Marseille - Théâtre Toursky
Beethoven, Léo Ferré et les folles utopies de Richard Martin
Ludwig ! Réponds ! T’es sourdingue ma parole
- Publié par
- 22 septembre 2006
- Critiques
- Opéra & Classique
- 0
Dans ce haut lieu de convivialité marseillaise qu’est le Théâtre Toursky, niché en bordure de La Belle de Mai, quartier populaire bruissant de vie, chaque année, Richard Martin, patron de la maison, rend hommage à l’homme qui fut son ami et dont il aime à transmettre la poésie et la philosophie, Léo Ferré. Tout d’ailleurs, là-bas, évoque l’auteur de Jolie Môme et des Anarchistes, à commencer par l’adresse, baptisée « promenade Léo Ferré ».
Ferré ne mit pas seulement en musique ses propres textes et ceux de ses prédécesseurs de prédilection, les Rutebeuf, Villon, Verlaine ou autre Aragon, il composa deux opéras ainsi que des pages pour orchestre symphonique. Il dirigea même en personne le « tube » de son inspirateur favori, Ludwig van Beethoven, la 5ème symphonie et son « pom,pom,pom » qui trépide dans les mémoires comme une rengaine de caf’conc’.
La voix de Léo le rebelle au monde
Cet automne 2006 Richard Martin fit les choses en grand en s’associant carrément les musiciens de l’Opéra, pupitres enthousiastes de la Philharmonique de Marseille, transplantés pour l’occasion sur le plateau du Toursky. En guise des trois coups, tous feux éteints, une voix off s’éraillait, entre colère et supplique, invitant la musique à descendre dans la rue, la voix de Léo, le rebelle au monde, s’en prenant à Ludwig, l’insoumis coupé du monde. D’où le titre en apostrophe du spectacle.
Ce fut en quelque sorte une introduction sur l’esprit du lieu, avant de céder lumière et espace au jeune Franck Villard qui dirigea la fameuse 5ème de Beethoven avec la foi du charbonnier, avec sans doute plus de rage que de nuances mais sans rien ôter au plaisir.
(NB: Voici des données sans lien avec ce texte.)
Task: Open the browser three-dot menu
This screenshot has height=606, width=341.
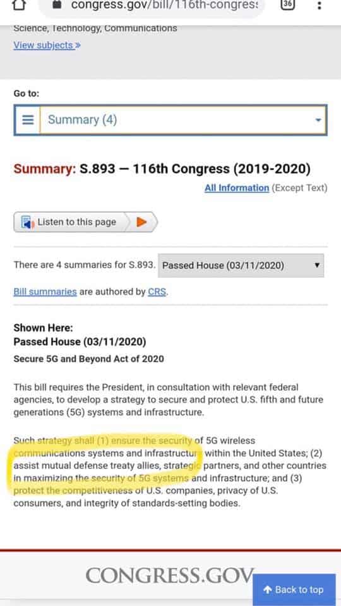Action: (x=320, y=6)
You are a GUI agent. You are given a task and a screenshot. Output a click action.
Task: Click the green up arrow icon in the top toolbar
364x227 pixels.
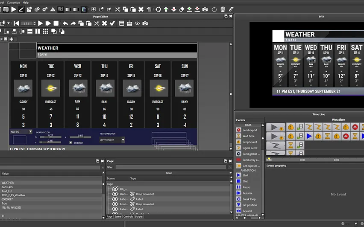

La Symphonie Interrompue de Ferré, beau morceau de musique échappée du romantisme, interprétée par la suite, ne cherchait pas à s’y mesurer, juste à faire entendre un pouls qui bat trop vite.
Les bras levés et la tête dans les étoiles
Echarpe rouge sur polo noir, et bottillons vermeils, Richard Martin raconta à sa façon quelques textes de Ferré : Préface, ode à la poésie qui fout le camp mais qui devrait être « clameur à entendre comme la musique », Marseille ou la passion d’une ville s’ouvrant sur l’eau comme sur l’infini, Ni Dieu, ni Maître, cet autre chant des partisans... Richard Martin les a fait siens, il ne les chante pas, il les dit en coeur vibrant, les bras levés et la tête dans les étoiles. Le public lui fait une ovation debout. Comme pour le remercier de sa contagieuse fraternité.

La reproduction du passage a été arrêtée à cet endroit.